Now if Bob gets Fred to sign up then Bob would get 5% of Fred's sales & Fred would get 25%.

Now Fred can sign up people under himself, but Bob wouldn't get anything from those sales.

This would keep things fairly simple while giving your sales people the motivation of getting more people to sign up.


----------



## Peace2TheRest (Feb 6, 2008)

I pretty much said that earlier....lol...great minds think alike.

Like you said, don't reward john for daves sign up....reward dave and his sign up.
If dave sells a shirt then reward john and dave. 
Then if daves sign up signs someone else up reward them and the seller of that shirt.
Its like a tongue twister...but it would work...you just have to be very organized and equipped to handle it all.

I am actually considering this, but only with friends and family that I can have schedule dinner parties or get togethers like at holidays to place orders for me.
Then I will reward them a percentage of their total sales rather then a per shirt thing.
But I am also doing hats, belts, shirts, and working on other nick nakes.


----------



## Dori (Mar 26, 2008)

Thanks for all the replys, some great points! The % of sales is a great idea, and the 2 teir limit is good too.

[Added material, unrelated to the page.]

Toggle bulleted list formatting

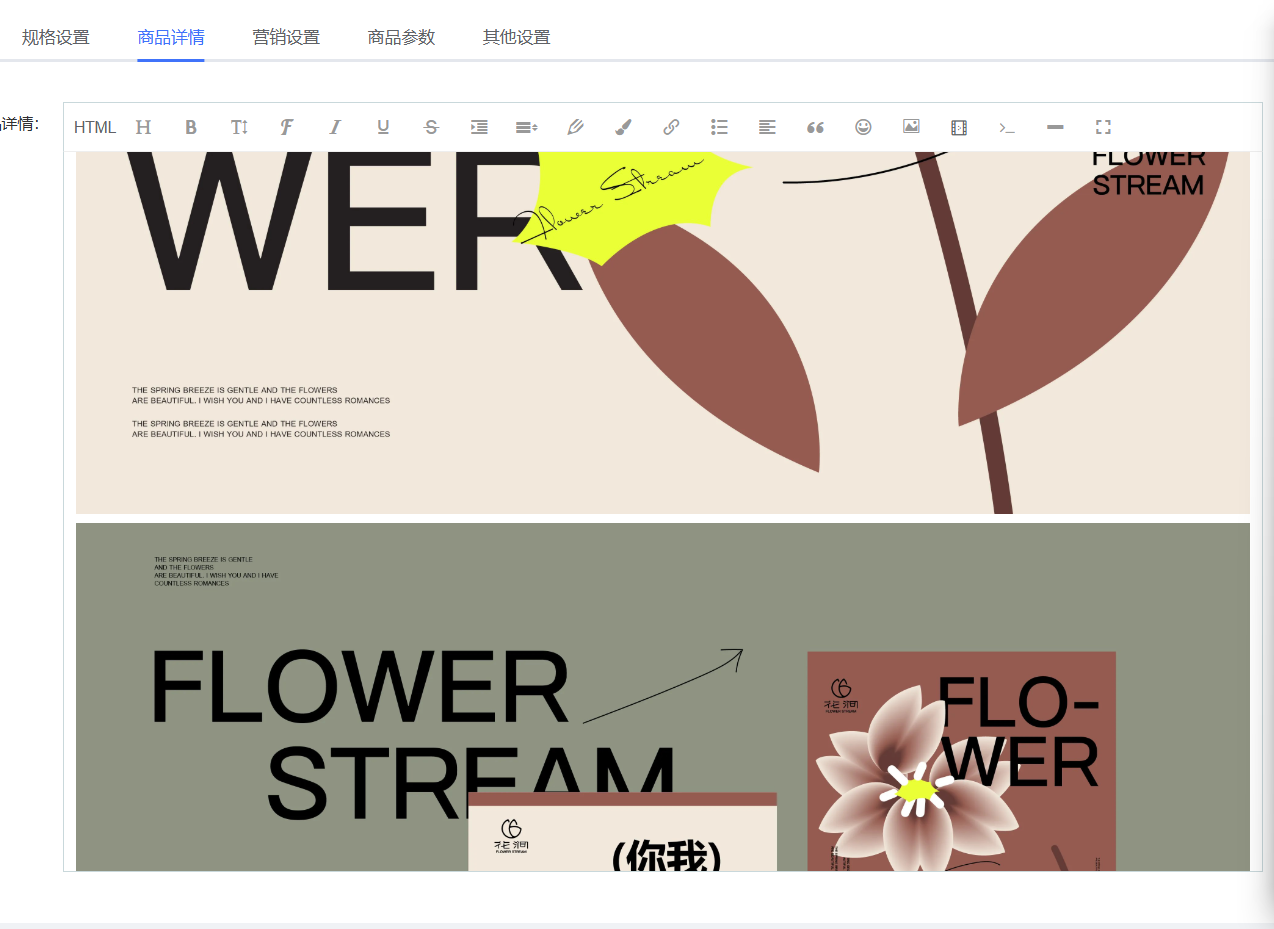click(719, 127)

My brother wants to sell a few for me, so ill give him a cut and see how it goes from there.

Id rather my gear sells itself that employ people to push it. If down the line i release something that really takes off, im giving them a cut, for possibly not doing too much. We have a popular web name for our market* so our web site should be where people buy our gear, not from salesmen... (is that a fair statement/logic?)

Dori is our line, its japanese for 'drift', we are targeting the fast growing drift scene here in New Zealand (and abroard with any luck eventually!)


----------



## jboitcet (Oct 7, 2006)

Peace2TheRest said:


> If you want to do it yourself .... I think this could work .... you just have to be ready to do a whole lot of work ... lots of organization ...


I agree with Peace2Rest. I'm currently working on a similar plan and there's a lot of organizing involved. My checklist reads like a novella. All the key points that Peace2Rest has mentioned here are all on my list (plus more). Once the bugs are worked out, it looks very promising.


----------



## Peace2TheRest (Feb 6, 2008)

When you get all the kinks worked out would you mind sharing so others like us can learn from you?


----------



## Dori (Mar 26, 2008)

yea that sounds great, im glad its not just my imagination going into a tailspin! I too will look into it closer over the next couple of months

Thanks all!!


----------